[Items listed in a dataset]
=======

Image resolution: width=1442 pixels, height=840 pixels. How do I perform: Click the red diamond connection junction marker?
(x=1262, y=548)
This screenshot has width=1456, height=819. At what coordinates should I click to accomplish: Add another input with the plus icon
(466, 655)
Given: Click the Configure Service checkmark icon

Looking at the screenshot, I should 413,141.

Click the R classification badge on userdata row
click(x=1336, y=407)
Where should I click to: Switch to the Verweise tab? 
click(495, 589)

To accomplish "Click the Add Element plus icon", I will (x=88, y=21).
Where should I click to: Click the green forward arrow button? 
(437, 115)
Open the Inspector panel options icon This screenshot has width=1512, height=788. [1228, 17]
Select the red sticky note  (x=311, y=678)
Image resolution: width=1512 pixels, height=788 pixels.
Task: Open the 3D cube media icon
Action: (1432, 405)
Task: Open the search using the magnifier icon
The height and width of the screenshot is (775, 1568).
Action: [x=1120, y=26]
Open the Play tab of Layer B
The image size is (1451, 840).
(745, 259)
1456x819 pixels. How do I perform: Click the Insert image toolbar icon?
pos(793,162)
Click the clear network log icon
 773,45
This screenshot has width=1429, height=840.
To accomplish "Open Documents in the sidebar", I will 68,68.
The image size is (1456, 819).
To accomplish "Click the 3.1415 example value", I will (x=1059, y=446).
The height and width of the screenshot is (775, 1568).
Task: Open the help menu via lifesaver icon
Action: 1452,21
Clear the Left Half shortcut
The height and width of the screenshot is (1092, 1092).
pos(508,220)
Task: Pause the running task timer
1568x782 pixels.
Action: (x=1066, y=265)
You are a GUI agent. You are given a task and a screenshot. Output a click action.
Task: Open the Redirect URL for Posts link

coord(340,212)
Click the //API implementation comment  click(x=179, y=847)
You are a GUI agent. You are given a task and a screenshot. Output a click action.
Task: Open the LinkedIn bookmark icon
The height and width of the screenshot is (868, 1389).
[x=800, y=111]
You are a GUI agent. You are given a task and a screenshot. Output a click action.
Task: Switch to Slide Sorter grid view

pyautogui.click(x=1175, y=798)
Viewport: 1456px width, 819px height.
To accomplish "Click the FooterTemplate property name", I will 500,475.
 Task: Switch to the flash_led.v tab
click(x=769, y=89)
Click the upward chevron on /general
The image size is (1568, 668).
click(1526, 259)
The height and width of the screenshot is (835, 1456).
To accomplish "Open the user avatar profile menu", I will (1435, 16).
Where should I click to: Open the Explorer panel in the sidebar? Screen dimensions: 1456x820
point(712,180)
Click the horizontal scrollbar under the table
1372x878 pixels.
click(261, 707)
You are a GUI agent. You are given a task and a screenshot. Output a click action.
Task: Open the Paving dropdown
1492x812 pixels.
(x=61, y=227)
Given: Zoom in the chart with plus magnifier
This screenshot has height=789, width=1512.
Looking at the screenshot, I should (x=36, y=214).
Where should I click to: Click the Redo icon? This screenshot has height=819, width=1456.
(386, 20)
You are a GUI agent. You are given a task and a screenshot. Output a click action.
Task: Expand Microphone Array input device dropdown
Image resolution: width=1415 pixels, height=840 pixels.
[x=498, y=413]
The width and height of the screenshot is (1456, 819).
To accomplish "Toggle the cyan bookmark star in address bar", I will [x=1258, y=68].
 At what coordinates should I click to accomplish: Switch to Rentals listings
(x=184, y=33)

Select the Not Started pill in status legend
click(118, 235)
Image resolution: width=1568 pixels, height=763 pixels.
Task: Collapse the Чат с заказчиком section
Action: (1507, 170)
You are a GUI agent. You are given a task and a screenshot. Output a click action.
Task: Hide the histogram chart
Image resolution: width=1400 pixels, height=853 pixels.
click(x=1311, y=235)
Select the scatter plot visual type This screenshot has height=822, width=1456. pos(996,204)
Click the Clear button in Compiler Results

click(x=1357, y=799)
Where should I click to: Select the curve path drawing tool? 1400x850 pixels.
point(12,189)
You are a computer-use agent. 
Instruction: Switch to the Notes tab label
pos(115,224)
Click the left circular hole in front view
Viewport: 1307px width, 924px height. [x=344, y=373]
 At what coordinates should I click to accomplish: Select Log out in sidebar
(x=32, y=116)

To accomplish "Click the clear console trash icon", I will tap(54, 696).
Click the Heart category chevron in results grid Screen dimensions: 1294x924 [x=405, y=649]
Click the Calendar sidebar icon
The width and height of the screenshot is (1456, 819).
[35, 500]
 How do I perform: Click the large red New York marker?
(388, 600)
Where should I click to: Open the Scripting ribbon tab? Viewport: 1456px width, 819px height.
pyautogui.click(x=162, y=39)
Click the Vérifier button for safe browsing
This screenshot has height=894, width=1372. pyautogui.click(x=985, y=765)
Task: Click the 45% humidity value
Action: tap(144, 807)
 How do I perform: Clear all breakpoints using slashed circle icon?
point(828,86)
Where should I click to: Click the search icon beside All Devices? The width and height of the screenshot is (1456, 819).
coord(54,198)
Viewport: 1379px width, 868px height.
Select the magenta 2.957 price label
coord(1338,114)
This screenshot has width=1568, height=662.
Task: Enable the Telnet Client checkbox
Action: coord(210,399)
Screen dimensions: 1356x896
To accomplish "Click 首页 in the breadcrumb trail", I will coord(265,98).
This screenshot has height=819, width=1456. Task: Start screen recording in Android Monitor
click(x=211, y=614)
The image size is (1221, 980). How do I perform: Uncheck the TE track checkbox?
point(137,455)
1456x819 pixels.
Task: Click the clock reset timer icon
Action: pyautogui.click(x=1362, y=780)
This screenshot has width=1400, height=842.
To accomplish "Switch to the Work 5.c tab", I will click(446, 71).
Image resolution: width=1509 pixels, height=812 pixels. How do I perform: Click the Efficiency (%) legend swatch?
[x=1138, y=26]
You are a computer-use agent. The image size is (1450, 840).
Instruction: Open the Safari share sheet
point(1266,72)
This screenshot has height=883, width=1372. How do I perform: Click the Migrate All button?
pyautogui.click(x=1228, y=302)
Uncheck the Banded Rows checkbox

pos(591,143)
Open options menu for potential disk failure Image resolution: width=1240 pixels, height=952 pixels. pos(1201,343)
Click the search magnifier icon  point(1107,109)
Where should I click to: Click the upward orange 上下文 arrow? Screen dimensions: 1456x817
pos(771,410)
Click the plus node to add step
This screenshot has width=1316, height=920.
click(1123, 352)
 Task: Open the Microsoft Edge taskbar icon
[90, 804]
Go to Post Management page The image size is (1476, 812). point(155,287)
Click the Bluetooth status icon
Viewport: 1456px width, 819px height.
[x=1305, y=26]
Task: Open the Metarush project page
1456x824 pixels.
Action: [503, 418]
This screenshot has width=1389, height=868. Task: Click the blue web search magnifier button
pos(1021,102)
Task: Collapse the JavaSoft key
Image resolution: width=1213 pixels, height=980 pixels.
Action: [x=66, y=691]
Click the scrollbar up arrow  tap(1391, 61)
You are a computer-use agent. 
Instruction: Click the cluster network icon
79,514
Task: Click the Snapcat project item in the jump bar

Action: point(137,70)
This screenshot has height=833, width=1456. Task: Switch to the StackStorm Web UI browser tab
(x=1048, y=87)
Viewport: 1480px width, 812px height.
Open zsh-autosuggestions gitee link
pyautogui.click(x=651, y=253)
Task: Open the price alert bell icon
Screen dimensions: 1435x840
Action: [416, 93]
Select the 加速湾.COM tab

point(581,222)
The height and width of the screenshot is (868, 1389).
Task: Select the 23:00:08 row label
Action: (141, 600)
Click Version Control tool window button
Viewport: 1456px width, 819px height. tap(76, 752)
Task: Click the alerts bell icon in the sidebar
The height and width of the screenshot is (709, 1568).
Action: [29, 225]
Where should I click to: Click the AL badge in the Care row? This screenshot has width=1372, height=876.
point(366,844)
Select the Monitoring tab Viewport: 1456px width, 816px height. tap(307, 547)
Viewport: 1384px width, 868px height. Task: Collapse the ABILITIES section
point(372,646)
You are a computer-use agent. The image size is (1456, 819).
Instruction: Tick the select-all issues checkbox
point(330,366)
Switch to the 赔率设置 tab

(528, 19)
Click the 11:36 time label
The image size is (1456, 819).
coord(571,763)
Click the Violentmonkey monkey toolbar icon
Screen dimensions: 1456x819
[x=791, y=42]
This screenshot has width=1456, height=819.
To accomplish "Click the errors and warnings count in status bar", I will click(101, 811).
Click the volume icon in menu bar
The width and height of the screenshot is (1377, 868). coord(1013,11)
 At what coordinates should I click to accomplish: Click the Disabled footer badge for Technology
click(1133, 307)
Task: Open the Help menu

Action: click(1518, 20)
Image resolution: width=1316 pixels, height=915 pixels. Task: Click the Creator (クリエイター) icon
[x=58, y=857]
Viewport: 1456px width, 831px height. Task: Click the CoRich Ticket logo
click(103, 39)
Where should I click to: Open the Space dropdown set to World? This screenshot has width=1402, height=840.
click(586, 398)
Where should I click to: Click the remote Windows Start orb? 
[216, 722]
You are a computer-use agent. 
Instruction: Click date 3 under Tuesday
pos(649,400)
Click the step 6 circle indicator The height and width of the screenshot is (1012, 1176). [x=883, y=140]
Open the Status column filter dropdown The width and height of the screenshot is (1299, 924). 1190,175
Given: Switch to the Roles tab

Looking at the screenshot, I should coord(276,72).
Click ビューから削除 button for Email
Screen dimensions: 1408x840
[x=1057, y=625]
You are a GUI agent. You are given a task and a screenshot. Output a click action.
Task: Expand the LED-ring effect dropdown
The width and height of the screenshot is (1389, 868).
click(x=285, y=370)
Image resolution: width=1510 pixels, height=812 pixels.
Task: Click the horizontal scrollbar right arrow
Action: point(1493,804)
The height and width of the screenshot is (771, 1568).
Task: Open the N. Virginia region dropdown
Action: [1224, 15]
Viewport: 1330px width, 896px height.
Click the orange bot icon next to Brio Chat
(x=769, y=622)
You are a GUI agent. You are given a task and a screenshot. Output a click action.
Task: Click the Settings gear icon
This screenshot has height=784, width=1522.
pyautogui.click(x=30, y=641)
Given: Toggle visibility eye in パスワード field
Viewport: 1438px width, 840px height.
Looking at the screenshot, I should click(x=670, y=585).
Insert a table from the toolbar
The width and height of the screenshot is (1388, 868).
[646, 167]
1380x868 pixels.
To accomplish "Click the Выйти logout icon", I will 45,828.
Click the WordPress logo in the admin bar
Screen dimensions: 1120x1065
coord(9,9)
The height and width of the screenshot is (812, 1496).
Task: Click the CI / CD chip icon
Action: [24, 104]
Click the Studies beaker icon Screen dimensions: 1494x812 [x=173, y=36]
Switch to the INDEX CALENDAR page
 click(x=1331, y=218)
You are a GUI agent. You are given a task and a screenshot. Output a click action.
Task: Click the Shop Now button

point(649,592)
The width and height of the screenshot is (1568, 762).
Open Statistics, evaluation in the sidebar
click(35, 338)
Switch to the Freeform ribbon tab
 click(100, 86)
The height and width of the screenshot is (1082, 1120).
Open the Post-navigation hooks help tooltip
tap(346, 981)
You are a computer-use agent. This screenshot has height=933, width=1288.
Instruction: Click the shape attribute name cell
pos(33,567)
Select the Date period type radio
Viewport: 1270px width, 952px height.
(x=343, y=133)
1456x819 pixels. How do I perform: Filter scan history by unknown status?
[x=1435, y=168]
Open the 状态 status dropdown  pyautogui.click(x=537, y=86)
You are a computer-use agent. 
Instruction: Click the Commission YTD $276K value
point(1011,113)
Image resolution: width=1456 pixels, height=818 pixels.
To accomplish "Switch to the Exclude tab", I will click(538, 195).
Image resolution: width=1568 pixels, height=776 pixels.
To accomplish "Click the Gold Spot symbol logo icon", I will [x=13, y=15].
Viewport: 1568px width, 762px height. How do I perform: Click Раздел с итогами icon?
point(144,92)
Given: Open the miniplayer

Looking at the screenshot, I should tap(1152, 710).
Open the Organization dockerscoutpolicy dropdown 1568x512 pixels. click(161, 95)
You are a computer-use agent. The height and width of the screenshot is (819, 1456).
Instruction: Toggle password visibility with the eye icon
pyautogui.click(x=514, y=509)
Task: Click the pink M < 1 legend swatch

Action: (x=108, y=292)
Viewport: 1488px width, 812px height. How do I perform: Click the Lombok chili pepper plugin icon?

=======

* DESCRIPTION OF THE TASK:
Each line above that contains "table" must be copied out.

* WRITTEN RESPONSE:
Click the horizontal scrollbar under the table
Insert a table from the toolbar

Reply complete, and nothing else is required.